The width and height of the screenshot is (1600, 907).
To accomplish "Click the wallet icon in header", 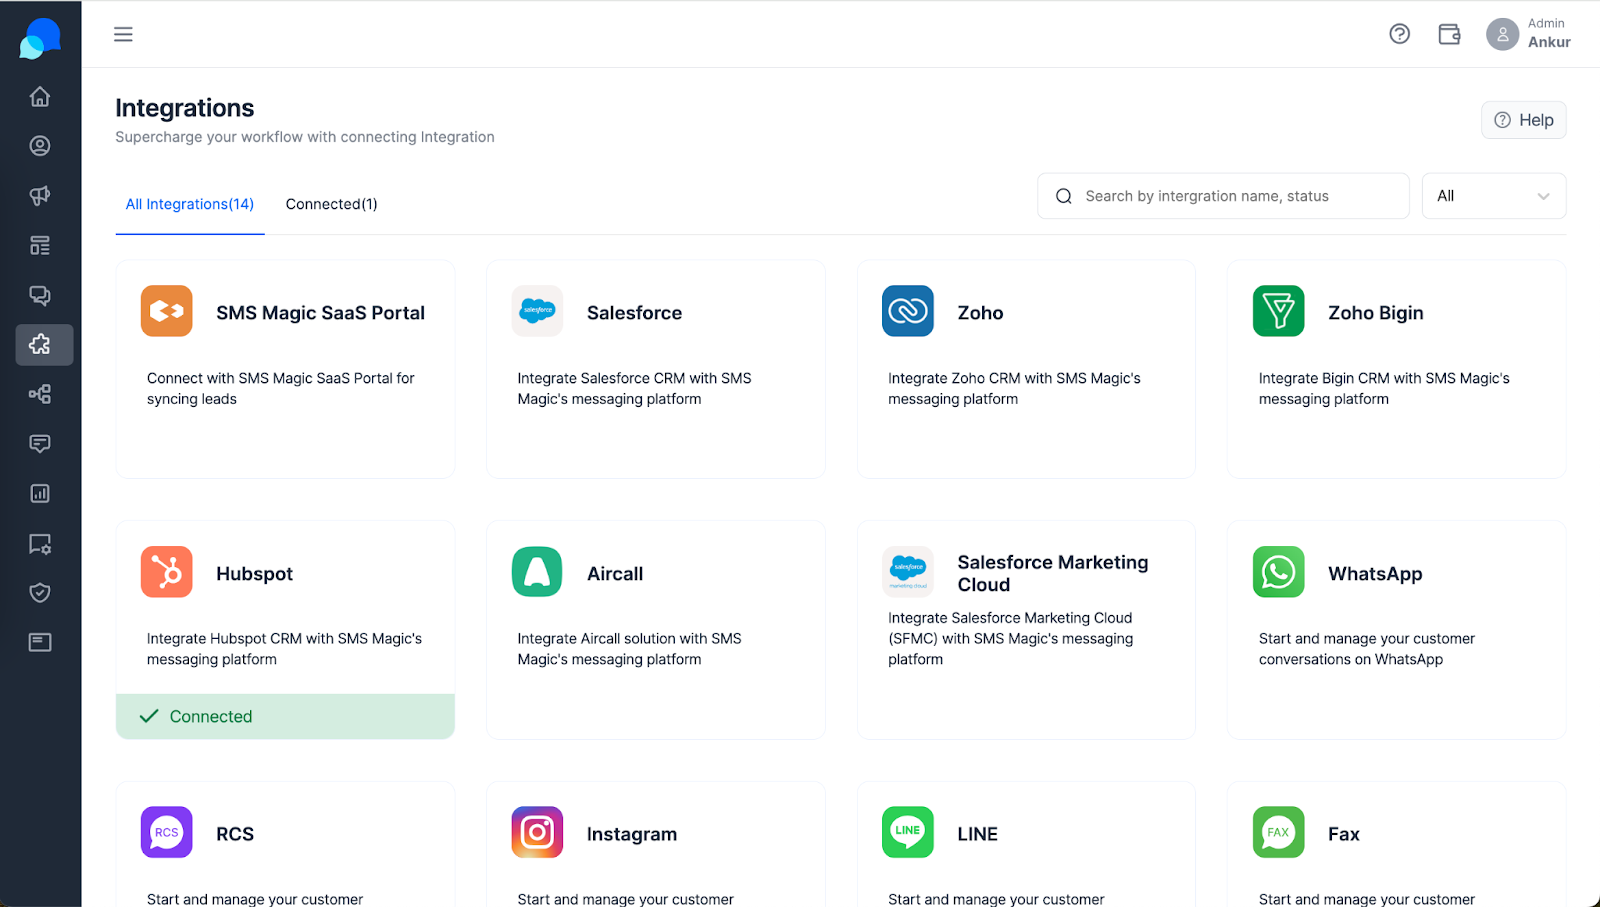I will pyautogui.click(x=1449, y=34).
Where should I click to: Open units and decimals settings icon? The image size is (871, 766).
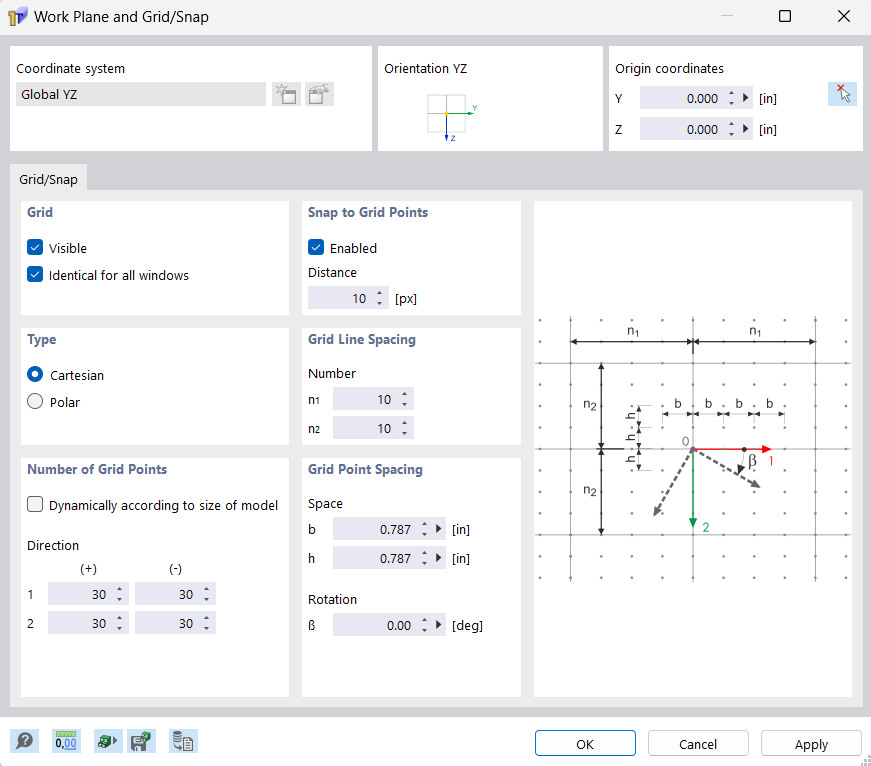point(65,741)
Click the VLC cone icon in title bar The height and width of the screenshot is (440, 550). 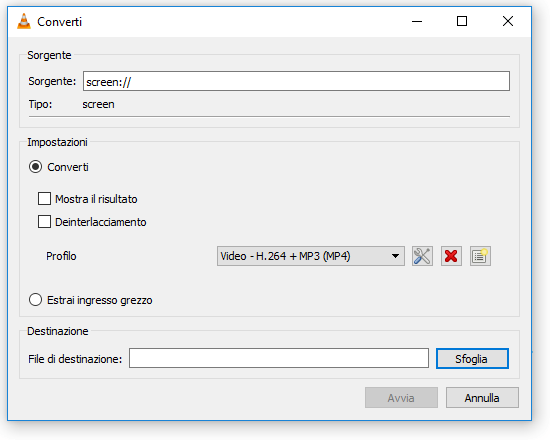coord(24,21)
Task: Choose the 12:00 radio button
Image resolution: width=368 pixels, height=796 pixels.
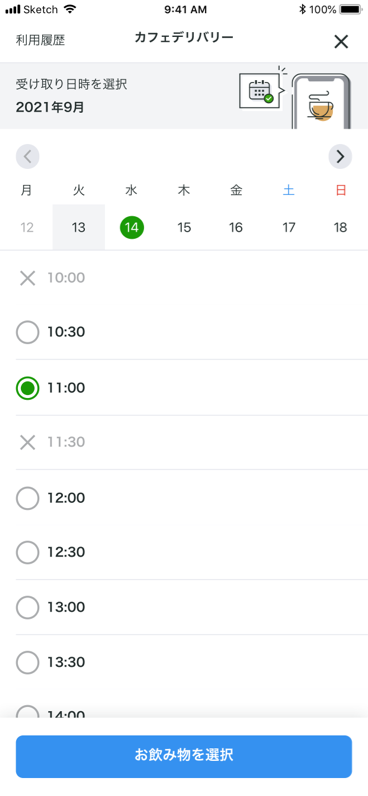Action: pyautogui.click(x=27, y=498)
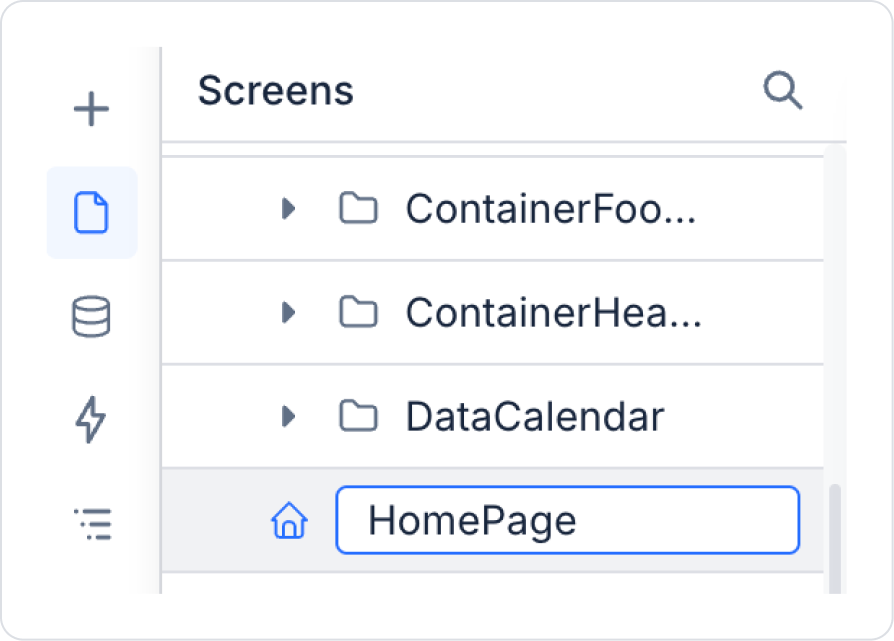The width and height of the screenshot is (894, 641).
Task: Expand the DataCalendar folder arrow
Action: [x=289, y=416]
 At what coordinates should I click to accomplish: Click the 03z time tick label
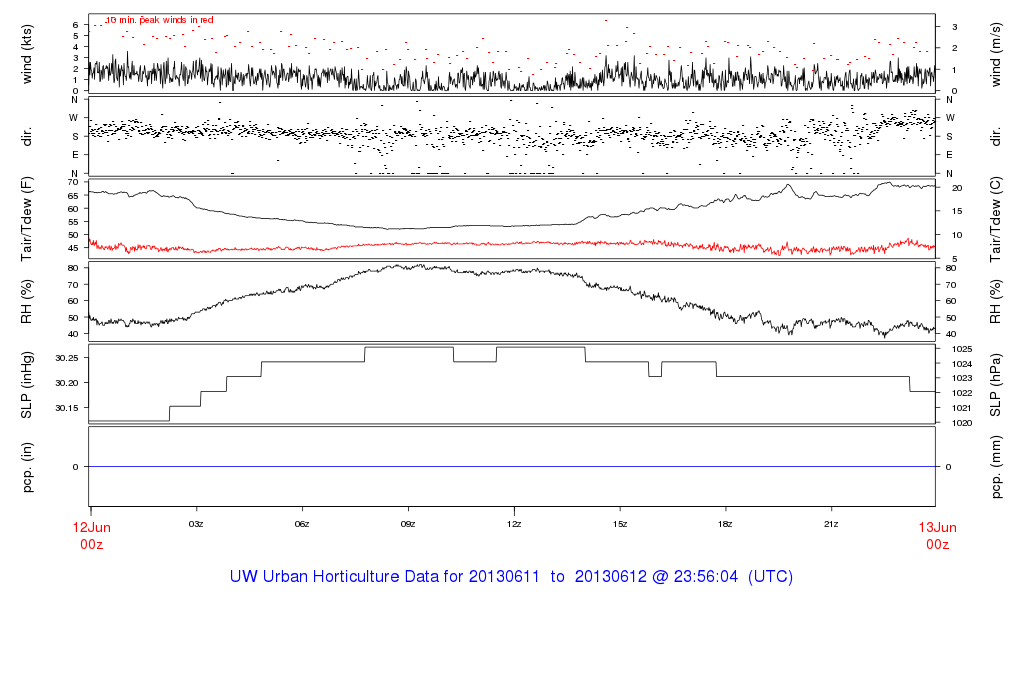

> **What you have to do**: Beginning with the line with "Image resolution: width=368", repeat the entries above exactly, up to and including the last line, leaving out pictures.

> **Output below**:
Image resolution: width=368 pixels, height=796 pixels.
Action: pyautogui.click(x=27, y=498)
The width and height of the screenshot is (894, 641).
Task: Expand the DataCalendar folder arrow
Action: [x=289, y=416]
 At what coordinates should I click to accomplish: Click the 03z time tick label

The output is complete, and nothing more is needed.